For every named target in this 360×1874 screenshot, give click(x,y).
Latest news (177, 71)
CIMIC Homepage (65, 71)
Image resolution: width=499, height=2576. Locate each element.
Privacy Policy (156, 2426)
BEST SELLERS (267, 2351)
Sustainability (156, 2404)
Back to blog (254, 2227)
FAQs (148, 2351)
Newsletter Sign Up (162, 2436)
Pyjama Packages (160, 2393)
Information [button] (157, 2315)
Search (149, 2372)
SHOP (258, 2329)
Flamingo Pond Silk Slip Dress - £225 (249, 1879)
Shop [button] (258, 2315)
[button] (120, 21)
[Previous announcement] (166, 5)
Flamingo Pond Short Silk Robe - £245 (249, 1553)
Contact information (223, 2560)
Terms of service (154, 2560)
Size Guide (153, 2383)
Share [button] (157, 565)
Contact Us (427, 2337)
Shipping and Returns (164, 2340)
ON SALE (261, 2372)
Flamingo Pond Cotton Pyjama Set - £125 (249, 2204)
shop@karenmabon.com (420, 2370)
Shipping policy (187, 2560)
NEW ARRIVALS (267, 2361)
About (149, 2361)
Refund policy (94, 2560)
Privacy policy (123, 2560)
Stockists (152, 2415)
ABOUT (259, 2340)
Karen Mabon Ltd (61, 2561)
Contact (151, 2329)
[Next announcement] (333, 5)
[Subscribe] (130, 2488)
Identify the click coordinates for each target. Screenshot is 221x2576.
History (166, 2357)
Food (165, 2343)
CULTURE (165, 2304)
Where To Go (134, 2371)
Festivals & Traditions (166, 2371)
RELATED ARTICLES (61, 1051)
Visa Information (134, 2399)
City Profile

# # # #

Directions for this task:
All that is wanted is an exact copy of the lines above from the one with "BEST SELLERS (267, 2351)" through the one with "[Next announcement] (333, 5)", with both ends included.

Result for this task:
BEST SELLERS (267, 2351)
Sustainability (156, 2404)
Back to blog (254, 2227)
FAQs (148, 2351)
Newsletter Sign Up (162, 2436)
Pyjama Packages (160, 2393)
Information [button] (157, 2315)
Search (149, 2372)
SHOP (258, 2329)
Flamingo Pond Silk Slip Dress - £225 (249, 1879)
Shop [button] (258, 2315)
[button] (120, 21)
[Previous announcement] (166, 5)
Flamingo Pond Short Silk Robe - £245 (249, 1553)
Contact information (223, 2560)
Terms of service (154, 2560)
Size Guide (153, 2383)
Share [button] (157, 565)
Contact Us (427, 2337)
Shipping and Returns (164, 2340)
ON SALE (261, 2372)
Flamingo Pond Cotton Pyjama Set - £125 (249, 2204)
shop@karenmabon.com (420, 2370)
Shipping policy (187, 2560)
NEW ARRIVALS (267, 2361)
About (149, 2361)
Refund policy (94, 2560)
Privacy policy (123, 2560)
Stockists (152, 2415)
ABOUT (259, 2340)
Karen Mabon Ltd (61, 2561)
Contact (151, 2329)
[Next announcement] (333, 5)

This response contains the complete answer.